L'Argentine a rejeté cette action unilatérale, a réservé tous ses droits et a clairement indiqué que ceux qui interviennent ou facilitent des activités illégales dans les zones en litige s'exposent à des sanctions administratives, pénales ainsi qu'à d'autres mesures dans les juridictions nationales et internationales. La préservation de notre intégrité territoriale implique également la protection de la projection océanique de l'Argentine.
Une cause qui traverse les générations
Les îles Malvinas vivent aussi dans la mémoire de nos anciens combattants, dans les familles des soldats tombés au combat et dans chaque foyer argentin où ce nom est prononcé avec respect. Ce sont eux qui ont donné à cette cause une dimension morale qu'aucun responsable politique ne saurait oublier. Chaque avancée diplomatique que nous accomplissons honore également cet héritage. Leur sacrifice nous impose un comportement public exemplaire et une politique étrangère à la hauteur de leur engagement.
C'est pourquoi nous poursuivrons notre action. Nous serons présents aux Nations Unies, à l'OEA, dans chaque instance multilatérale et dans chaque dialogue bilatéral où il sera nécessaire de défendre nos droits. Nous répondrons sans ambiguïté à tout acte unilatéral, quelle qu'en soit la nature. Nous le ferons avec fermeté, guidés par la conviction que les causes justes exigent une patience stratégique, l'unité nationale et la persévérance.

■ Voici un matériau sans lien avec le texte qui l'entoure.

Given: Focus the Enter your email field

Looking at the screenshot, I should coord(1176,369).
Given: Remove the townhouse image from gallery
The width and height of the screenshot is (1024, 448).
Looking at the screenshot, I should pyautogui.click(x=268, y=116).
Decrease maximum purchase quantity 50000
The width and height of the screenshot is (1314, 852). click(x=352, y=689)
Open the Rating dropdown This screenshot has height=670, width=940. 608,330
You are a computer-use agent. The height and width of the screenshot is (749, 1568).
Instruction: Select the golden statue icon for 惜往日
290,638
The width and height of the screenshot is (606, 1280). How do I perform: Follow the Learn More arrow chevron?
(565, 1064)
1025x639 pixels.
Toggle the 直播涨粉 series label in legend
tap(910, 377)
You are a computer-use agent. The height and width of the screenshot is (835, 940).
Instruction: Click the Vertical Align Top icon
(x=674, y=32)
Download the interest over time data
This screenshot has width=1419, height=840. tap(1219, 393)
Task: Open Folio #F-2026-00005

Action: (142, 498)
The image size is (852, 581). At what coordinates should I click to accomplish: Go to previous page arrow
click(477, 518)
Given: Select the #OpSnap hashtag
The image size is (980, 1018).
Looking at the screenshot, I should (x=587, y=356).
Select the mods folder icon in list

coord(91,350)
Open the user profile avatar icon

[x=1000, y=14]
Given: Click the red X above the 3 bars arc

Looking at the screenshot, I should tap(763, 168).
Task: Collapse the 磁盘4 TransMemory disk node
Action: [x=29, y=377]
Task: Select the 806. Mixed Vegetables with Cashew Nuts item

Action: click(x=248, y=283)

L'Argentine maintient intacte sa volonté négociatrice. Je suis convaincu que la solution sera pacifique, par la voie diplomatique et conformément au droit international. Cette disposition s'accompagne d'une certitude inébranlable : notre revendication ne se prescrit pas, ne connaît aucune renonciation et ne sera jamais abandonnée.
Les îles Malvinas sont l'histoire, le territoire, la mer, la mémoire et le destin. Elles sont une promesse faite entre les générations. Elles sont la voix d'une Nation qui sait attendre sans renoncer et revendiquer sans céder.
Chaque jour, je renouvelle ce mandat étant conscient que rares sont les responsabilités pouvant davantage honorer un ministre des Affaires étrangères que celle de porter dans le monde la voix de cette cause juste et de la défendre avec la même fermeté dont font preuve des millions de compatriotes qui la portent dans leur cœur. C'est là que réside l'un des plus grands honneurs et des plus grands engagements qu'un Argentin puisse assumer. Tel est mon engagement.
Par histoire, par droit et par conviction, les îles Malvinas sont argentines.
L'auteur est ministre des Affaires étrangères, du Commerce international et du Culte de la République argentine.